The first large-scale storm to take place in Belgium, Luxembourg, France, Spain or Portugal will be named after the late Armand (Pien), a famous Belgian weather reporter.
The country's Royal Meteorological Institute (RMI) has announced the list of storm names for the coming year (until 2023). The name of the first storm in the region always starts with the letter "a," and in the coming 12 months, will be a reference to Armand, a name put forward by Belgium.
"I have nominated Armand (Pien) on behalf of Belgium and that will be the first name to be chosen by Spain, Portugal, France, Luxembourg or Belgium when code orange or above is issued for wind is declared over a sufficiently large area," weather reporter for RMI, David Dehenauw, said on Twitter.
Pien was a well-known weather reporter who was the first Dutch-speaking meteorologist at the RMI working there since 1948 and later reporting for the Flemish broadcasting service VRT. Next year will mark 20 years since his death.
Find the full list of names that will be valid from 1 September 2022 to 31 August 2023 below. A woman's and a man's name are used alternately.
The way storm names in Europe are chosen is complicated, as the system sees the continent divided into regions, bringing together weather institutes of various countries.

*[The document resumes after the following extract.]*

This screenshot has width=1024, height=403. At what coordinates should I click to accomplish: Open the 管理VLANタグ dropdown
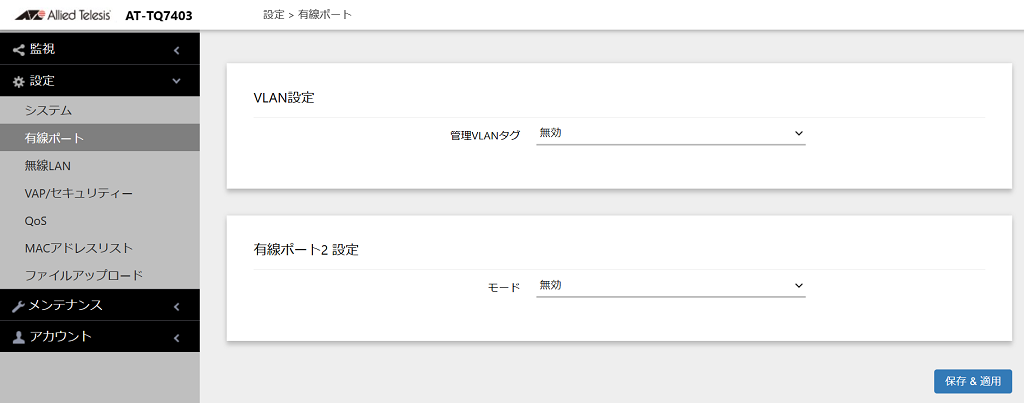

While Belgium is part of the group including Luxembourg, France, Spain or Portugal, its neighbouring country The Netherlands has worked together with the UK's Met Office and Ireland's Met Éireann since 2015 to name storms that affect their populations.
This means there are different lists with storm names within the continent. The country where the storm first appear chooses the name, drawn from the list determined by the group it is a part of. This means that Belgium may not necessarily experience storm Armand, for example, if it remains in Spain.
Once the storm has been given a name, it remains the same throughout Europe, even if the storm moves to a country from another country grouping.
The list is in fact sorted alphabetically, meaning the higher the name on the list, the greater the chance that it will be used.
Therefore, the letter "a" is a very popular letter for countries in the group to put names forward. Last year, when storms that raged across Belgium were named Eunice, Dudley and Ciara, Belgium put Armand forward, but at the time did not succeed in honouring the late weather reporter.